Records shown:
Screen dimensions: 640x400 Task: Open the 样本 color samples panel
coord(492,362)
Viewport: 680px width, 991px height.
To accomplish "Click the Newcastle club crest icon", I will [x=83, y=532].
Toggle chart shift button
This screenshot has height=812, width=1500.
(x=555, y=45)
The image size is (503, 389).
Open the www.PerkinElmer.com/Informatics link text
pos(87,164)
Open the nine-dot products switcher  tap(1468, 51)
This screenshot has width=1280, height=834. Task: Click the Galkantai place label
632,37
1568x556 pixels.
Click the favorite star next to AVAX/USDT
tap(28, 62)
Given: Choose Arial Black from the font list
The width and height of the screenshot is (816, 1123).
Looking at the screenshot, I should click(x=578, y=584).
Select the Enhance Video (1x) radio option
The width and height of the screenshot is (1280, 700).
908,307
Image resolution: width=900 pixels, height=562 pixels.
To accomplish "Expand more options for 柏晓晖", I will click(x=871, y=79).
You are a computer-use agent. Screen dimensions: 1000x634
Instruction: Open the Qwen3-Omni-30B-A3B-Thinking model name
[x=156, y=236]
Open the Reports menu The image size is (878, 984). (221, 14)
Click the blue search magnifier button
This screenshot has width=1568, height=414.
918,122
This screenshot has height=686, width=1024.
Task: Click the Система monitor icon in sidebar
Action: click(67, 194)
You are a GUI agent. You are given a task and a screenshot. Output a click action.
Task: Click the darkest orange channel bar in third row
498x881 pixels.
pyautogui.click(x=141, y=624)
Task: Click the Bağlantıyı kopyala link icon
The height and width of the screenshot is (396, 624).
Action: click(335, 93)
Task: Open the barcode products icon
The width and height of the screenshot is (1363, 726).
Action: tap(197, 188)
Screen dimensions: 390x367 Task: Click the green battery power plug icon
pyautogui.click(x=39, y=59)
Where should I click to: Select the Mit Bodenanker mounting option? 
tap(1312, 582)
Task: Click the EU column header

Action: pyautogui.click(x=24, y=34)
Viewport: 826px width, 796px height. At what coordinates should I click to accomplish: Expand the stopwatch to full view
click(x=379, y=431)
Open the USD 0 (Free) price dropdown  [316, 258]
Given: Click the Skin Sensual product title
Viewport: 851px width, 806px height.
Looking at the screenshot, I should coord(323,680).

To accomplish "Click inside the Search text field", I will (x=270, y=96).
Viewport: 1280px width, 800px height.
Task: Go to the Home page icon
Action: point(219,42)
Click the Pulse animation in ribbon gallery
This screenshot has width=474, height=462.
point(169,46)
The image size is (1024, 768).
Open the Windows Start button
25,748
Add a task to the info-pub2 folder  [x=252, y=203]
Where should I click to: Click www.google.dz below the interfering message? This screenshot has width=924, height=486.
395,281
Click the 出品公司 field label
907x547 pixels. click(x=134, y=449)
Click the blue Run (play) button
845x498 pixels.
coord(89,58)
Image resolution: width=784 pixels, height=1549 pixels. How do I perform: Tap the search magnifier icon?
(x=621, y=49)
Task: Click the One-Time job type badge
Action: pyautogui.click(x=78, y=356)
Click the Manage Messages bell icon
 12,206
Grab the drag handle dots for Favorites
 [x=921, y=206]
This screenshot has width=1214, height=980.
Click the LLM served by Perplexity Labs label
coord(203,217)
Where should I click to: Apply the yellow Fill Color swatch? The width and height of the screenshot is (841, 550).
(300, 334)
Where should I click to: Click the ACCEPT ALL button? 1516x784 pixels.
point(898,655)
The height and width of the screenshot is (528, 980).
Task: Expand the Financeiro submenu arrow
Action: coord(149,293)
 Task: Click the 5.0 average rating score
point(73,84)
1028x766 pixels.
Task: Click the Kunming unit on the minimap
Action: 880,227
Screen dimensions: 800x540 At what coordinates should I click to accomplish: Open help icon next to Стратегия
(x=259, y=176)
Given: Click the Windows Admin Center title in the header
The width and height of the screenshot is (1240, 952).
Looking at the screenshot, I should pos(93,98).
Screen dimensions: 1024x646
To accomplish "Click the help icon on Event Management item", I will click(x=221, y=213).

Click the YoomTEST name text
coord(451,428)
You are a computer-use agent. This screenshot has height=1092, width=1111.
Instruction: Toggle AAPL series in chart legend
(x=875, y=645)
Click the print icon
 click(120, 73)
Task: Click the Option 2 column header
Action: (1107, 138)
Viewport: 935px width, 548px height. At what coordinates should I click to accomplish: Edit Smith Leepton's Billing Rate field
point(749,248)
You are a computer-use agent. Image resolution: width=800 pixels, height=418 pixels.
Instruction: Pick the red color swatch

Required work:
If a line of the records contains the word "blue", count it; give only the total.

Task output:
2